GOAL A - Copy the section of the passage on Kepler and the planetary gaps from "Kepler had to" to "planet was small.", including both ends.

However, the geometric construction was not perfect. The agreement between the calculated and actual distances of the planets was not perfect. In fact, like many eureka moments that are viewed in the cold dawn after an evening’s calculations, it was rather weak. It went a long way off track at the outer planets. Kepler was also struck by the gap between Jupiter and Mars, as well as the less striking gap between Venus and Mercury. Broadly speaking, the distances of each planet from the Sun were doubling up from one planet to the next, except that the distance to Jupiter was nearly a factor of four times that to Mars. Kepler wondered whether there were undiscovered planets there:

Between Jupiter and Mars I placed a new planet, and also another between Venus and Mercury, which were to be invisible on account of their tiny size, and I assigned periodic times to them. For I thought that in this way I should produce some agreement between the ratios, as the ratios between the pairs would be respectively reduced in the direction of the Sun and increased in the direction of the fixed stars... Yet the interposition of a single planet was not sufficient for the huge gap between Jupiter and Mars; for the ratio of Jupiter to the new planet remained greater than is the ratio of Saturn to Jupiter.

Kepler had to reconcile the urge to populate the gap between Mars and Jupiter with further planets. Adding the sphere to the five Platonic solids brought the number to six, exactly the same as the sacred number of planets. To preserve this connection, Kepler thought that any extra planet had to be a lesser sort from the six major planets. This is why he suggested that the hypothetical new planet was small.

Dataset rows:
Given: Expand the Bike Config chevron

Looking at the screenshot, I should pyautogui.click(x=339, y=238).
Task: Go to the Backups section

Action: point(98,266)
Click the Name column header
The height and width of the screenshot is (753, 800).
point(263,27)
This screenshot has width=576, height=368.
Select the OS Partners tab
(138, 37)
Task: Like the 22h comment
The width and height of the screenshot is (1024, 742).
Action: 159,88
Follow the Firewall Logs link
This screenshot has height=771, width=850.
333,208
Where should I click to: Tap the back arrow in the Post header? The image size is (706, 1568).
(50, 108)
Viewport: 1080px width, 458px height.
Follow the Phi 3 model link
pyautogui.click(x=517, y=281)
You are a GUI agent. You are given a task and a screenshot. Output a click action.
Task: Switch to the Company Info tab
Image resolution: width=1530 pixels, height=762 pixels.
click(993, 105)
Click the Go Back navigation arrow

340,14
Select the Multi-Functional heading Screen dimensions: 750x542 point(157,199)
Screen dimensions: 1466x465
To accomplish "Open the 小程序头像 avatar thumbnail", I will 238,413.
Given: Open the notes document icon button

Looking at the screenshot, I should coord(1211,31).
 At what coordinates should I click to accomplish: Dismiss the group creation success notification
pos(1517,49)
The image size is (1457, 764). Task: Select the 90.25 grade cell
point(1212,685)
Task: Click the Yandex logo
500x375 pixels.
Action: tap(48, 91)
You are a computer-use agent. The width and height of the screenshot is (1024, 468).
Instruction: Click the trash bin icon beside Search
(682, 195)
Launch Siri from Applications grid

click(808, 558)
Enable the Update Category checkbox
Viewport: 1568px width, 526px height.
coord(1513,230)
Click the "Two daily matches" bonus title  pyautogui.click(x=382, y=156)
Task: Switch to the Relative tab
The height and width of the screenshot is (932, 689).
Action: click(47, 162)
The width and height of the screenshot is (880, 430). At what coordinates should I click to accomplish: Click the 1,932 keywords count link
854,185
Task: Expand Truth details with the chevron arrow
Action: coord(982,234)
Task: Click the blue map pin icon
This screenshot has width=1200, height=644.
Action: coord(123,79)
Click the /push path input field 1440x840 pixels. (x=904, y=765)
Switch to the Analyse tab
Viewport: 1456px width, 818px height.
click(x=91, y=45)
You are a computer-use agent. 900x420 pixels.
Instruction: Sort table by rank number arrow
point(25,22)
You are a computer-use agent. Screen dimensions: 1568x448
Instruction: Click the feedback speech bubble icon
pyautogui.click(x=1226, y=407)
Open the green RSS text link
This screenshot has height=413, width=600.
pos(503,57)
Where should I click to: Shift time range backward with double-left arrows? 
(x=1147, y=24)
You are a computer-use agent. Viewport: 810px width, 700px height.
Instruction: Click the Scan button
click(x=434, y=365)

GOAL B - Convert the lines of the records between the line holding "You are a computer-use agent. The" and the line holding "Action: click(47, 162)", inclusive, into a JSON list of strings with one string per line, omitting blank lines.

PROBLEM SOLUTION A -
Kepler had to reconcile the urge to populate the gap between Mars and Jupiter with further planets. Adding the sphere to the five Platonic solids brought the number to six, exactly the same as the sacred number of planets. To preserve this connection, Kepler thought that any extra planet had to be a lesser sort from the six major planets. This is why he suggested that the hypothetical new planet was small.

PROBLEM SOLUTION B -
[
  "You are a computer-use agent. The width and height of the screenshot is (1024, 468).",
  "Instruction: Click the trash bin icon beside Search",
  "(682, 195)",
  "Launch Siri from Applications grid",
  "click(808, 558)",
  "Enable the Update Category checkbox",
  "Viewport: 1568px width, 526px height.",
  "coord(1513,230)",
  "Click the \"Two daily matches\" bonus title  pyautogui.click(x=382, y=156)",
  "Task: Switch to the Relative tab",
  "The height and width of the screenshot is (932, 689).",
  "Action: click(47, 162)"
]